* [Задание a] Перепишите без изменений фрагмент текста об антологической эпиграмме, начиная с «Править Фракийским конем, челюсти» и заканчивая «которую борют страданья?».

━━━━━━━━

Так или иначе, но все три гекзаметрические подражания древним обнаруживают совсем другое построение по сравнению со стихотворениями, писанными элегическим дистихом. Это, безусловно, связано с различной жанровой природой этих произведений. Архитектурная симметрия, гармоническая выверенность линий стиха несомненно свойственны антологическим эпиграммам поэта и не свойственны стихотворениям, писанным чистым гекзаметром.

172

Черты эти в значительной степени характерны и для антологической эпиграммы вообще. Так, например, антитетичность и параллелизм стихов и полустиший встречаются уже у Востокова:

            Править Фракийским конем, челюсти львины терзать:
Росский ли явлен Иракл, царей защитник — Суворов...77
Правым глазом Ванюша, Надинька левым не может

......................
Будет Венерой она — будешь Амуром слепым!..78

Видел ли ты красоту, которую борют страданья?
            Если нет — никогда ты Красоты не видал.79

Плавный ход стиха за счет малого числа хореев находим в большинстве эпиграмм Дельвига; в пьесах же «Н. И. Гнедичу», «Мы», «Эпитафия», «Утешение», «Грусть», «Удел поэта» хореев нет совсем. Зато нередки у него переносы, несовпадения фразовых сечений с цезурой. Почти не встречаются у Дельвига хиазмы, отсутствуют диссонансные повторы, окаймляющие полустишия и двустишия. Он вообще уделяет мало внимания звуковой стороне стиха. Повторы у него случайны и расположены несимметрично:

Сладкие слезы первой любви, как роса, вы иссохли!80

и

Юноша милый! на миг ты в наши игры вмешался!81

Почти отсутствуют и языковые особенности, подчеркивающие фактуру предмета. Из грамматических форм, создающих скульптурный эффект, используются иногда лишь глаголы несовершенного вида («забывал», «заставал» — «Удел поэта»).

━━━━━━━━

* [Задание b] Воспроизведите слово в слово записи, приведенные ниже, начиная с самого их начала и заканчивая строкой, содержащей «click(x=106, y=72)», включительно. Изображения в ответ не включайте.

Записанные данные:
━━━━━━━━

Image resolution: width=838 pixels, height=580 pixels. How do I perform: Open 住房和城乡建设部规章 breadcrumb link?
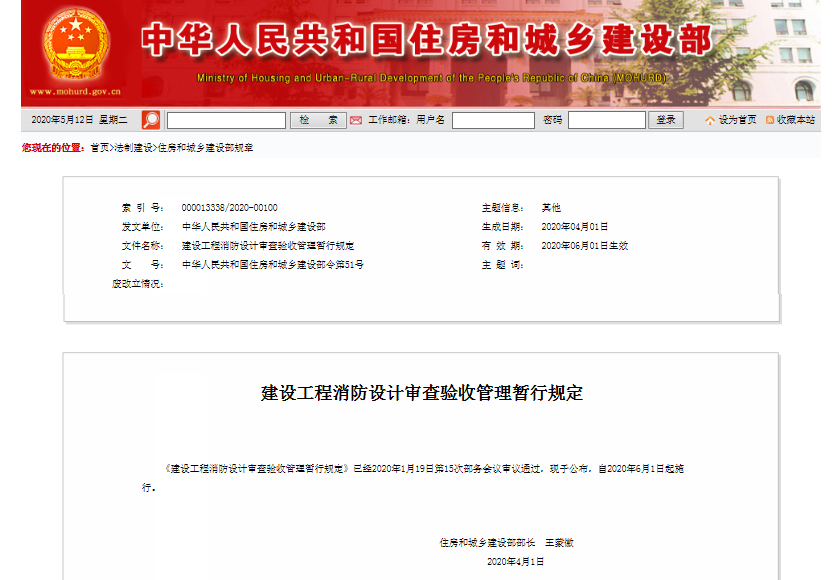[x=205, y=148]
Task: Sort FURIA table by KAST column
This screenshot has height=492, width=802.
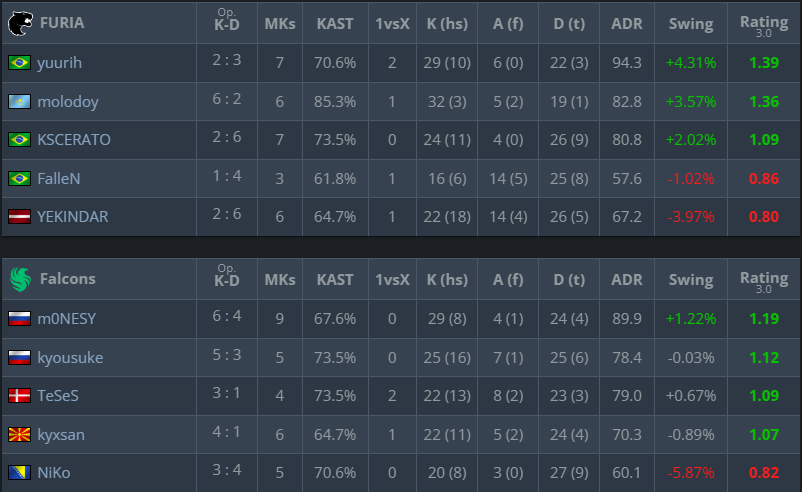Action: 335,24
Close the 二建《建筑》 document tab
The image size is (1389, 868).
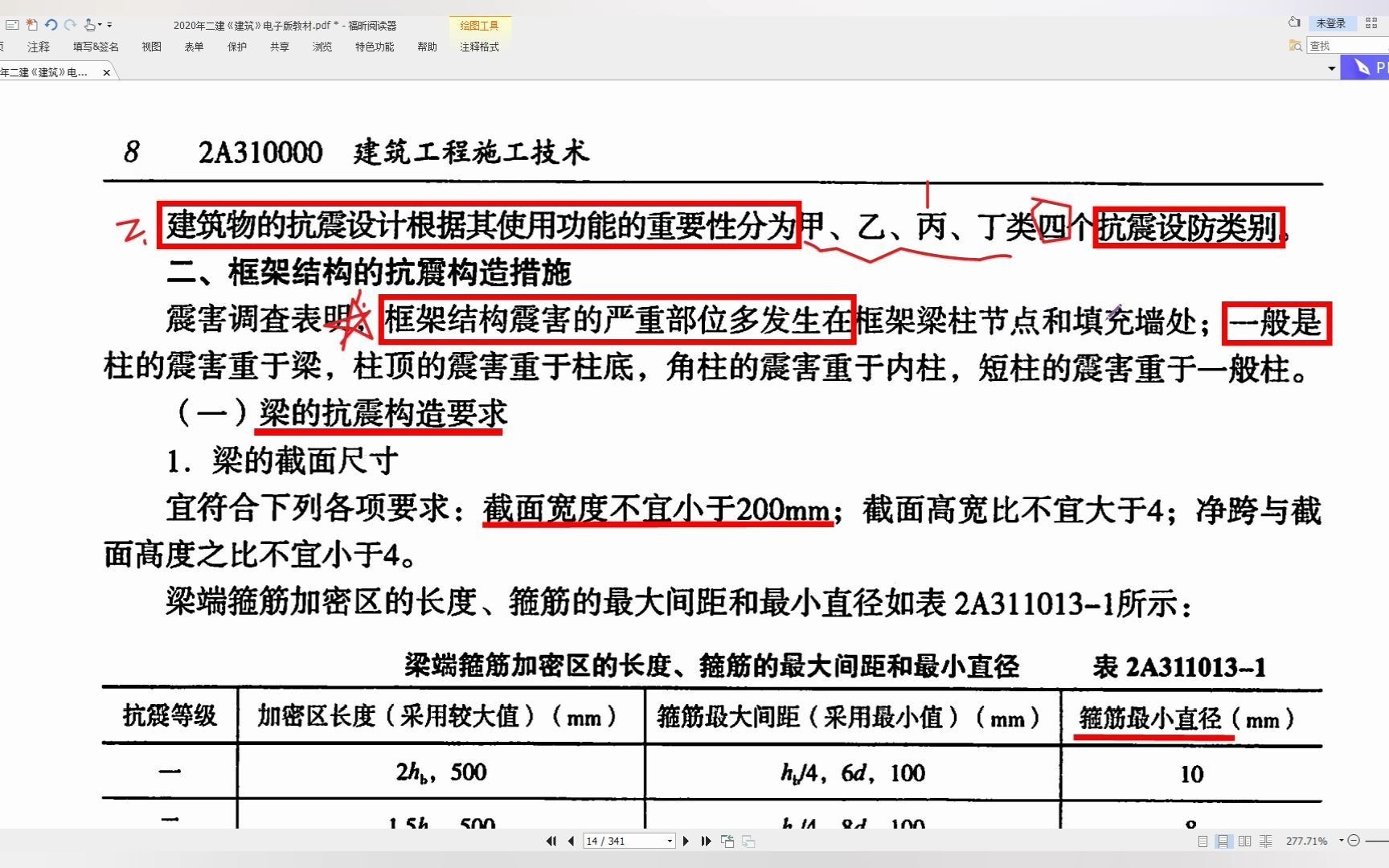click(x=106, y=72)
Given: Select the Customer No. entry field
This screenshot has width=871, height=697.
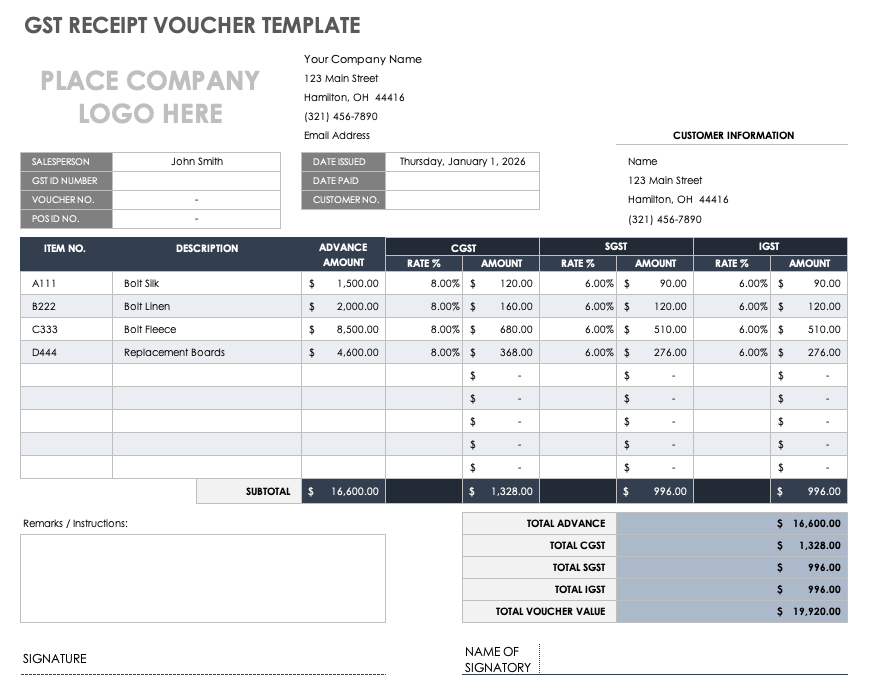Looking at the screenshot, I should (x=462, y=199).
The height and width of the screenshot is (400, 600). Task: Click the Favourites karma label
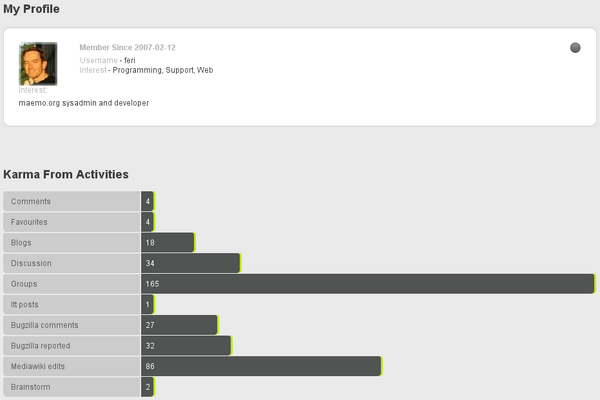pyautogui.click(x=30, y=222)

━━━━━━━━

* [Итоговый результат a]
Править Фракийским конем, челюсти львины терзать:
Росский ли явлен Иракл, царей защитник — Суворов...77
Правым глазом Ванюша, Надинька левым не может

......................
Будет Венерой она — будешь Амуром слепым!..78

Видел ли ты красоту, которую борют страданья?

* [Итоговый результат b]
Image resolution: width=838 pixels, height=580 pixels. How do I perform: Open 住房和城乡建设部规章 breadcrumb link?
[x=205, y=148]
Task: Sort FURIA table by KAST column
This screenshot has height=492, width=802.
Action: 335,24
Close the 二建《建筑》 document tab
The image size is (1389, 868).
click(x=106, y=72)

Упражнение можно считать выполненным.